> 確認用文章
-=-=-=-=-
鼻づまりと歯並びの関係 ― アデノイド肥大がもたらす口腔機能への影響
はじめに
「子どもがいつも口を開けている」「寝ているときにいびきをかく」「口呼吸が多い」――
そんな様子に気づいたことはありませんか?
実は、その“鼻づまり”の裏に、歯並びや顎の成長に関わる深い問題が隠れていることがあります。
中でも代表的なのが、アデノイド肥大。鼻の奥にあるリンパ組織が大きくなることで、鼻呼吸を妨げ、長期的には口腔機能や歯列の発達に影響を及ぼします。
今回は、鼻づまりと歯並びの関係、そして歯科的視点からのアプローチについて詳しく解説します。
アデノイドとは?
-=-=-=-=-
> データ抜粋
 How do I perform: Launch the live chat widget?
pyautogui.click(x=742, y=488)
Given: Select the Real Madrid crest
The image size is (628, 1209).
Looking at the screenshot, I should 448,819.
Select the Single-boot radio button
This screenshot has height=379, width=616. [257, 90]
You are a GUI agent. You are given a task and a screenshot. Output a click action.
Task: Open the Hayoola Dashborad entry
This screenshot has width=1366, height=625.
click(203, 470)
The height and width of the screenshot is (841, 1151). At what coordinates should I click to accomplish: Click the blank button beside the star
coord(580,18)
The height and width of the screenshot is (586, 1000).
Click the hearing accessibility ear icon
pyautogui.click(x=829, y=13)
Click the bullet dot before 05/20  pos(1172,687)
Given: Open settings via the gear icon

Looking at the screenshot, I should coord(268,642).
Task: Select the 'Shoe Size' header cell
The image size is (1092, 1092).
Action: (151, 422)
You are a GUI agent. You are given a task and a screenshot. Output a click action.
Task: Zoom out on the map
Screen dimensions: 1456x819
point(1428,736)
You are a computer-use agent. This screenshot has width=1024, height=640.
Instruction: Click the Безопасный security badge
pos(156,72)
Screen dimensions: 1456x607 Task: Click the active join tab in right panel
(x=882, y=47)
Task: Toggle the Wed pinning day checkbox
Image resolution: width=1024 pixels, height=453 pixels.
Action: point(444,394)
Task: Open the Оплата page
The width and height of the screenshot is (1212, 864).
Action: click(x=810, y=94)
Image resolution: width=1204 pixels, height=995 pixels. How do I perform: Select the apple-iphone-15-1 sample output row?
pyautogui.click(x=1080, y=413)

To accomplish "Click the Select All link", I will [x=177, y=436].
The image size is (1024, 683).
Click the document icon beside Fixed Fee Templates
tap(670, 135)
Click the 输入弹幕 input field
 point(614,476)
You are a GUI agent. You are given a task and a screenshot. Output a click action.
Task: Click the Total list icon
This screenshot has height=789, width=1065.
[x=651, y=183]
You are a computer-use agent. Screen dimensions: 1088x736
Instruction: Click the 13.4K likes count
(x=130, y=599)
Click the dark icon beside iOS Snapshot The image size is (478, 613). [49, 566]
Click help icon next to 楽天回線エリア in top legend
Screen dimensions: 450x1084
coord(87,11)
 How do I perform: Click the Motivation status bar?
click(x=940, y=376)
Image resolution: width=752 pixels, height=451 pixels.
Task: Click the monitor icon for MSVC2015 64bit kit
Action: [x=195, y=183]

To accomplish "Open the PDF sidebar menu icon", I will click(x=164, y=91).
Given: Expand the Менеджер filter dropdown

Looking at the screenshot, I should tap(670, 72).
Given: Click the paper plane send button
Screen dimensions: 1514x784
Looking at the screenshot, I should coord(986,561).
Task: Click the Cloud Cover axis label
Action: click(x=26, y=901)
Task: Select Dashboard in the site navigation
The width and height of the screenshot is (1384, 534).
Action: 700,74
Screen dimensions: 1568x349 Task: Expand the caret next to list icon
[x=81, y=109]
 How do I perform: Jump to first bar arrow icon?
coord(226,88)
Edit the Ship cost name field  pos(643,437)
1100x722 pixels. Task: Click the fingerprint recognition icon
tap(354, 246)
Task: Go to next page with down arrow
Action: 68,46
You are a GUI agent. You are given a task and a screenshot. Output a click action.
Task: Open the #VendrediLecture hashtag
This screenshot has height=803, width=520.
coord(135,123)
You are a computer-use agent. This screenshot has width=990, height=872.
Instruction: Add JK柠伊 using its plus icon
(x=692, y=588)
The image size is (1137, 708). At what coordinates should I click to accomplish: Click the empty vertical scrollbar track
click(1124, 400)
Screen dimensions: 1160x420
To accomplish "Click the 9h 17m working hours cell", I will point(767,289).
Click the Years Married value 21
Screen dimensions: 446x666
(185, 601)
-=-=-=-=-
> 実施項目 A
鼻づまりと歯並びに関する文章から、次の一文を英語に訳してください。「実は、その“鼻づまり”の裏に、歯並びや顎の成長に関わる深い問題が隠れていることがあります。」
> 実施項目 B
鼻づまりと歯並びに関する文章を、最後に示された箇所の後から書き継いでください。

> 記述回答 A
In fact, behind that "stuffy nose" there may be a serious problem related to the alignment of the teeth and the growth of the jaw.

> 記述回答 B
アデノイドとは、鼻の奥(鼻咽頭)の上部にあるリンパ組織のことで、正式には「咽頭扁桃(いんとうへんとう)」と呼ばれます。
免疫の働きを担う器官で、ウイルスや細菌をブロックする役割を果たします。
しかし、3〜6歳ごろに最も大きくなりやすく、成長に伴って自然に小さくなるのが一般的です。
それでも、肥大が強い場合や慢性的な鼻炎・アレルギーがある場合には、呼吸や睡眠、顔の成長にまで影響を及ぼすことがあります。
アデノイド肥大によって起こる「鼻づまり」
アデノイドが大きくなると、鼻の奥の通り道(上咽頭)が塞がれ、空気の流れが悪くなります。
その結果、鼻呼吸がしにくくなり、口呼吸をする癖がついてしまいます。
よくある症状
•常に口が開いている
•いびきや無呼吸が見られる
•鼻声(声がこもる)
•食事中に口が閉じられない
•集中力が続かない
これらは単なる“鼻づまり”ではなく、呼吸・睡眠・発達に関わるサインでもあります。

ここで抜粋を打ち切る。